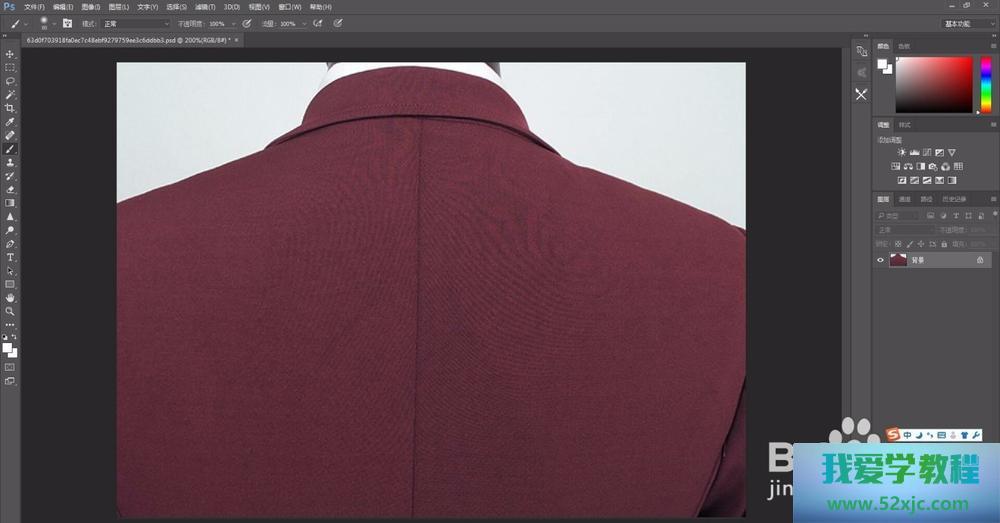Viewport: 1000px width, 523px height.
Task: Switch to the 通道 panel tab
Action: pyautogui.click(x=904, y=199)
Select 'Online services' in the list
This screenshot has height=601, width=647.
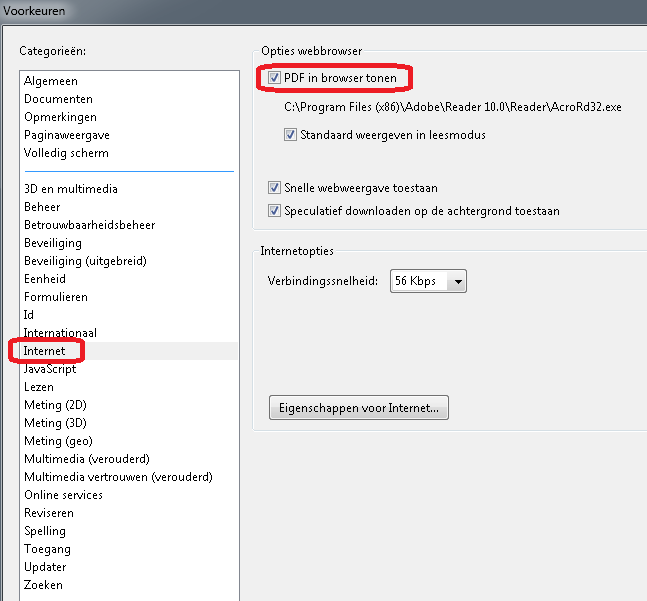[x=63, y=495]
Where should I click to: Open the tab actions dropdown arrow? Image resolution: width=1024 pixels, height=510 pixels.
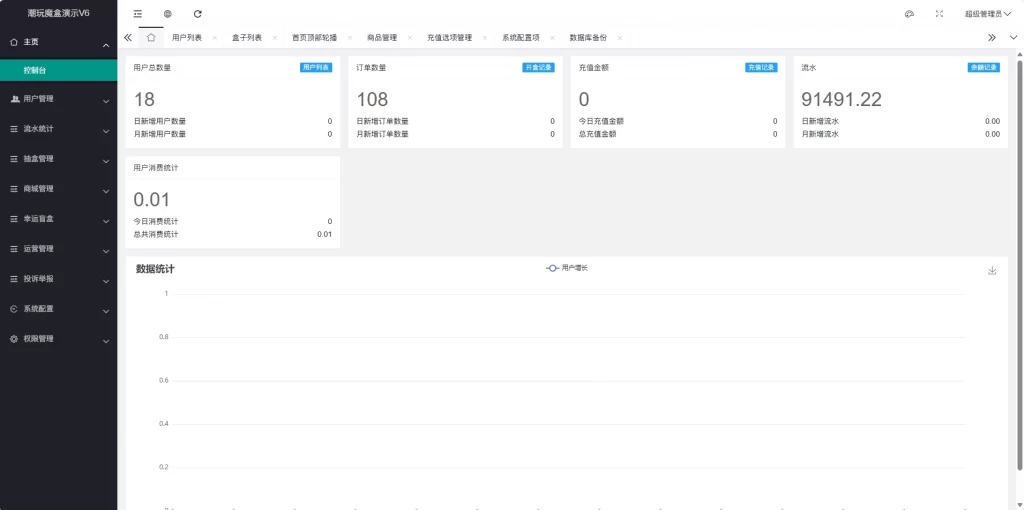(1013, 37)
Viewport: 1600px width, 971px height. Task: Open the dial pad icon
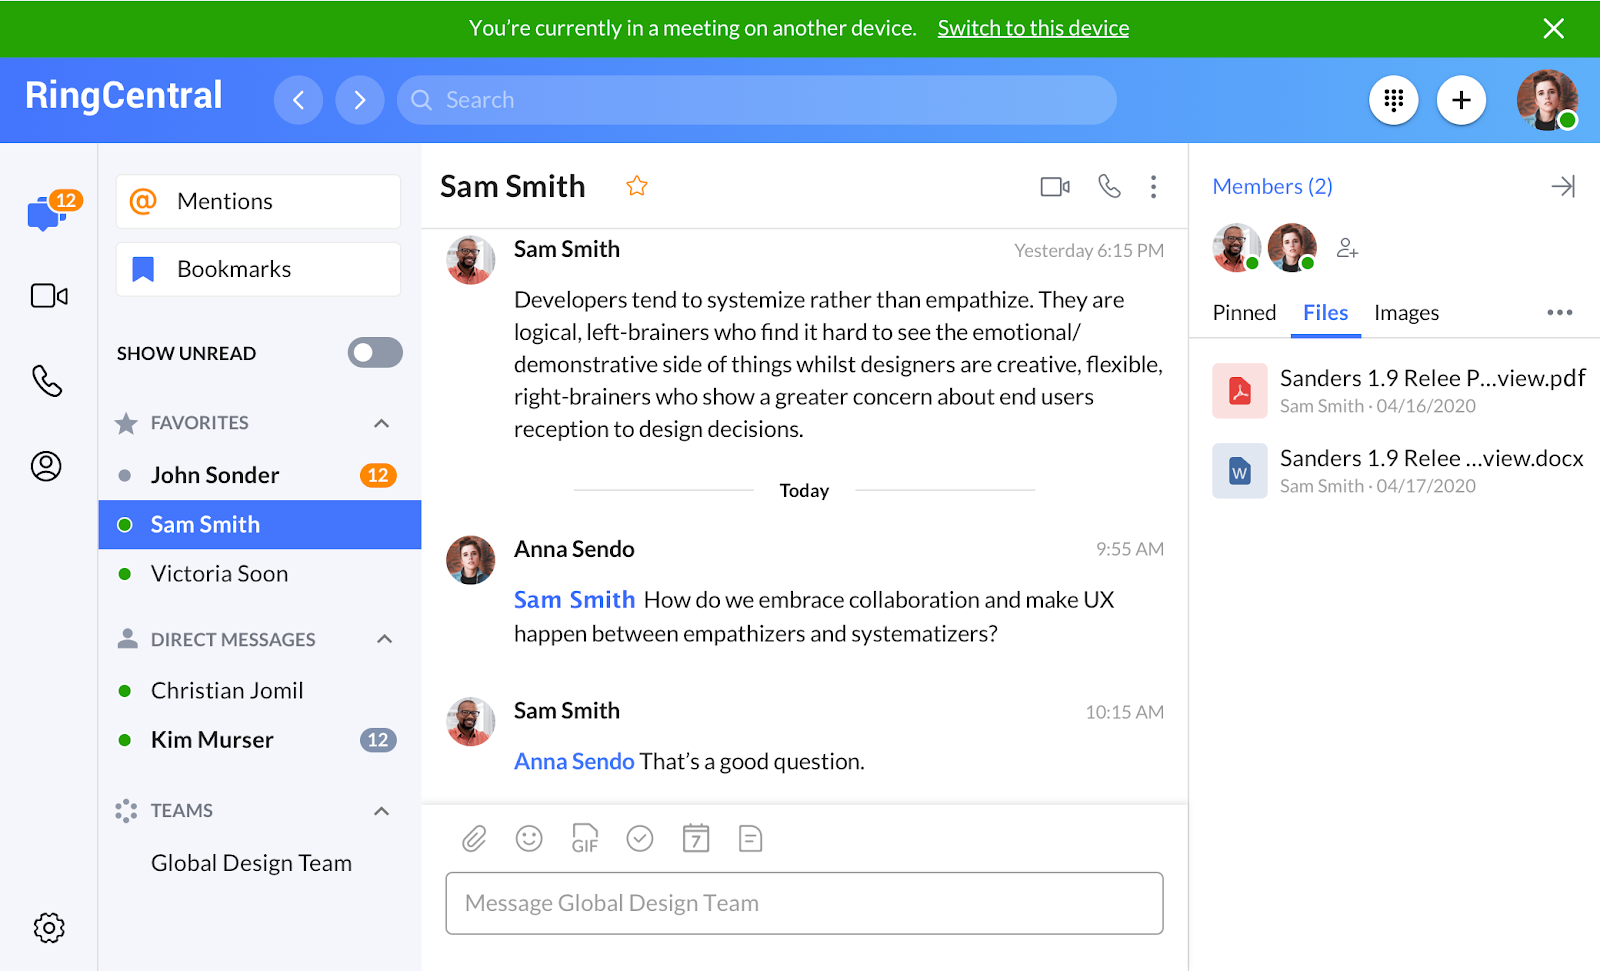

▬▬▬▬▬▬▬▬▬▬

__REQUIRED WORK__: Every line from the one containing "Select 'Online services' in the list" to the last line of the material must be returned exactly. Leave out any pictures.

__ANSWER FOR THE TASK__:
Select 'Online services' in the list
This screenshot has height=601, width=647.
[x=63, y=495]
Where should I click to: Open the tab actions dropdown arrow? Image resolution: width=1024 pixels, height=510 pixels.
(1013, 37)
Viewport: 1600px width, 971px height. Task: Open the dial pad icon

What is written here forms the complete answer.